### RECORDS SHOWN ###

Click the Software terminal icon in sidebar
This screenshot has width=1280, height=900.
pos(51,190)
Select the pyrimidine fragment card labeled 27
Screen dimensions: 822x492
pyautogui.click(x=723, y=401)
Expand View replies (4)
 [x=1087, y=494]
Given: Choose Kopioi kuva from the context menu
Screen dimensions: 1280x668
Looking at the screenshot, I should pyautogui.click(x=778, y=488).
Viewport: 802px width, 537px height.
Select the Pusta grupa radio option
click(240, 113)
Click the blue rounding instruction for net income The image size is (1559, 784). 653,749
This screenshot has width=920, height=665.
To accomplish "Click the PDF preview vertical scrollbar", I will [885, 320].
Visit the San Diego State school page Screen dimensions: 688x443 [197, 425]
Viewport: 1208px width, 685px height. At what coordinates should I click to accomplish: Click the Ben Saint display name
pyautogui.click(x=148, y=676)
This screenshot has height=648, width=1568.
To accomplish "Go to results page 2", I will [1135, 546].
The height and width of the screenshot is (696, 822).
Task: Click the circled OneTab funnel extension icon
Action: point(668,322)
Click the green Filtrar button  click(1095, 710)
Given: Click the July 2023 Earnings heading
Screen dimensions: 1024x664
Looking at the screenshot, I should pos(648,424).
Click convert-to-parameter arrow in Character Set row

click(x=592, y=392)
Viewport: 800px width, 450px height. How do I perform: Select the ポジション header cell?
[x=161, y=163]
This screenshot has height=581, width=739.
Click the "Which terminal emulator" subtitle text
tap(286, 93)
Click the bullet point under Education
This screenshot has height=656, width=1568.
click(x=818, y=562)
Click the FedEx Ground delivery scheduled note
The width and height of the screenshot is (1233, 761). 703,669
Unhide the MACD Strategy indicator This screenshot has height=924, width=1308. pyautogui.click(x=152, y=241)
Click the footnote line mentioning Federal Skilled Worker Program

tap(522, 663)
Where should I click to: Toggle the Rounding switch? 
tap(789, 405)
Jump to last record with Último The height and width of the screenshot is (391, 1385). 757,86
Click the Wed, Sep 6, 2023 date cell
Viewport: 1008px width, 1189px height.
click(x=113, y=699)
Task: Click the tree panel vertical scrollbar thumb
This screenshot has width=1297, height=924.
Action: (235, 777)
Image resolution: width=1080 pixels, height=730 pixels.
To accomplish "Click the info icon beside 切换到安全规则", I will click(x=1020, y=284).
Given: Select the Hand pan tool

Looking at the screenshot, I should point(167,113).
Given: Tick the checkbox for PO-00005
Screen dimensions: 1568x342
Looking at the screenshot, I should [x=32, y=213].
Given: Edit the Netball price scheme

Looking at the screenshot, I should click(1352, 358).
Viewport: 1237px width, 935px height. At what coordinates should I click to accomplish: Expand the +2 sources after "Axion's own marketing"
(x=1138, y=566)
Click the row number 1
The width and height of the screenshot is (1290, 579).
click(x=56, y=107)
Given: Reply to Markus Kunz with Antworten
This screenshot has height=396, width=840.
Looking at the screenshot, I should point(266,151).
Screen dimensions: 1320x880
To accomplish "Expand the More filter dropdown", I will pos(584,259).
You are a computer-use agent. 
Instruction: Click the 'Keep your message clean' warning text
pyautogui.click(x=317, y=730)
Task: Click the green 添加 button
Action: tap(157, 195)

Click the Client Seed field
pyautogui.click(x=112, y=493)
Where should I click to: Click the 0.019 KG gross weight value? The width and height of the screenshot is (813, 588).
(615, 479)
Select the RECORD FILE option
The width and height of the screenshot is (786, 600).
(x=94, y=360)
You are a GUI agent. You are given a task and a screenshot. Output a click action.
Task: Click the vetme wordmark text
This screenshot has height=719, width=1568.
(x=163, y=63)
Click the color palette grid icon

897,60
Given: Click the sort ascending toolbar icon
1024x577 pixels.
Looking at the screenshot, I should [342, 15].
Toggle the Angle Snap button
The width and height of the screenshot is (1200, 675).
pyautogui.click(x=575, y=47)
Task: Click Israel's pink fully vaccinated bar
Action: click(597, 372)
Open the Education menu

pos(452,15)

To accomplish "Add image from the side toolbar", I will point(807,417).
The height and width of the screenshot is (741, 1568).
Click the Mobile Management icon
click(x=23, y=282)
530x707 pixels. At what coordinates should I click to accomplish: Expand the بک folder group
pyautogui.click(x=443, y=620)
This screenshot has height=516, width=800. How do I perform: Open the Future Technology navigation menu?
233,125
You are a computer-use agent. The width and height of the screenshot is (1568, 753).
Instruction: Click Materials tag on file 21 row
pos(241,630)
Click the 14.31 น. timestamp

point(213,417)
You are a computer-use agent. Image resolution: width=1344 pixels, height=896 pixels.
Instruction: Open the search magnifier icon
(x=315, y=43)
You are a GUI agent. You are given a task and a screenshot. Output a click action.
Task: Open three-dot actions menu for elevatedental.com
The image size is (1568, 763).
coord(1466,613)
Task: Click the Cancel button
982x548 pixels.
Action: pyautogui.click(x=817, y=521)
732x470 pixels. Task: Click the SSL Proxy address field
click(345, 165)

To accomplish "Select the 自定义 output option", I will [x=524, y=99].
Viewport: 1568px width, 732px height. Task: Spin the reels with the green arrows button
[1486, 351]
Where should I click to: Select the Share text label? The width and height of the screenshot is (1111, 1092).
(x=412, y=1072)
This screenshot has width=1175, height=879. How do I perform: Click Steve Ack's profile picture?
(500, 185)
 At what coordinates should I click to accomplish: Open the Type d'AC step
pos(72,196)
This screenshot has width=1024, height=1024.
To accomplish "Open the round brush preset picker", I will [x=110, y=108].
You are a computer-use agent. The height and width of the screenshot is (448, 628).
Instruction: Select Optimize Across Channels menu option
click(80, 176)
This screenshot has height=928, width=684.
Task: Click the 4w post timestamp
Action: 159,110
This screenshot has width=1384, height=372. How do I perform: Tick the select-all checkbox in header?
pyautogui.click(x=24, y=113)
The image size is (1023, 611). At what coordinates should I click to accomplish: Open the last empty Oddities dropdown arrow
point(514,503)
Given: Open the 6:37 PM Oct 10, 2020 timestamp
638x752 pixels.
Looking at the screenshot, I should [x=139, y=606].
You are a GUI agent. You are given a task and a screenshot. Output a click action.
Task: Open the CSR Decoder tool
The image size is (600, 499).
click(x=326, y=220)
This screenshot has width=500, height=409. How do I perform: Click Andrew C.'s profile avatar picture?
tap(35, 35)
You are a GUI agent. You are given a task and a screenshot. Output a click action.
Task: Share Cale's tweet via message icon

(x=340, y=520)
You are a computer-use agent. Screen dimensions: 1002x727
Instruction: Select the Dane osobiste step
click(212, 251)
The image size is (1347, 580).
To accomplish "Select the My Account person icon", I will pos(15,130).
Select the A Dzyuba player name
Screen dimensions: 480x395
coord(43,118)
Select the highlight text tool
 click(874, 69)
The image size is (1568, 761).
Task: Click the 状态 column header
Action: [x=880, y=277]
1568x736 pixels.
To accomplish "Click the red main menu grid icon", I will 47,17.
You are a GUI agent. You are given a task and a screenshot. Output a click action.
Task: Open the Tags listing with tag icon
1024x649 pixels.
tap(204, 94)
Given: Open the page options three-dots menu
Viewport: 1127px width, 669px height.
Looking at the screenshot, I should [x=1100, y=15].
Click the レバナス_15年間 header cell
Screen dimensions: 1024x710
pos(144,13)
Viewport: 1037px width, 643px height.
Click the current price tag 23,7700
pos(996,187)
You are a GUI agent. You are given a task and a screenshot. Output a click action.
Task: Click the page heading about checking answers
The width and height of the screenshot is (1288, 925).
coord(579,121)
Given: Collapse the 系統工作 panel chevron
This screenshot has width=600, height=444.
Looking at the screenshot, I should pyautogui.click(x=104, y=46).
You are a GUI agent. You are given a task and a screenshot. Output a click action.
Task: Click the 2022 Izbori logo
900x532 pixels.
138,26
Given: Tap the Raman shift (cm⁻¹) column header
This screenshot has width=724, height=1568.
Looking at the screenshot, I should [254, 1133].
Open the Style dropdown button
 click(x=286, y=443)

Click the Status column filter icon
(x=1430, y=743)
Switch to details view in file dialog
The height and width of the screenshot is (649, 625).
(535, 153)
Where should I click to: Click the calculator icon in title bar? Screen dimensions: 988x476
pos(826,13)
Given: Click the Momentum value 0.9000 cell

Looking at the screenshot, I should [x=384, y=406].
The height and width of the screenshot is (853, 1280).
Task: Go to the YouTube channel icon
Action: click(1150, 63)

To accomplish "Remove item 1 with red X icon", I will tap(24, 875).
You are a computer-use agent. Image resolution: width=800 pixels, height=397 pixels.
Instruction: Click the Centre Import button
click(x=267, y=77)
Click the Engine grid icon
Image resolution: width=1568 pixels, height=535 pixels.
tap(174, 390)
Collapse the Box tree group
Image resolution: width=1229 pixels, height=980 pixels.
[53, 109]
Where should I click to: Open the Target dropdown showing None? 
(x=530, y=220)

###

» **TRY IT**
Once you find the line with "Task: Click the vetme wordmark text" in the entries above, output it and each line after it up to and including the line with "Given: Click the sort ascending toolbar icon", and nothing else.

» **YOUR SOLUTION**
Task: Click the vetme wordmark text
This screenshot has height=719, width=1568.
(x=163, y=63)
Click the color palette grid icon

897,60
Given: Click the sort ascending toolbar icon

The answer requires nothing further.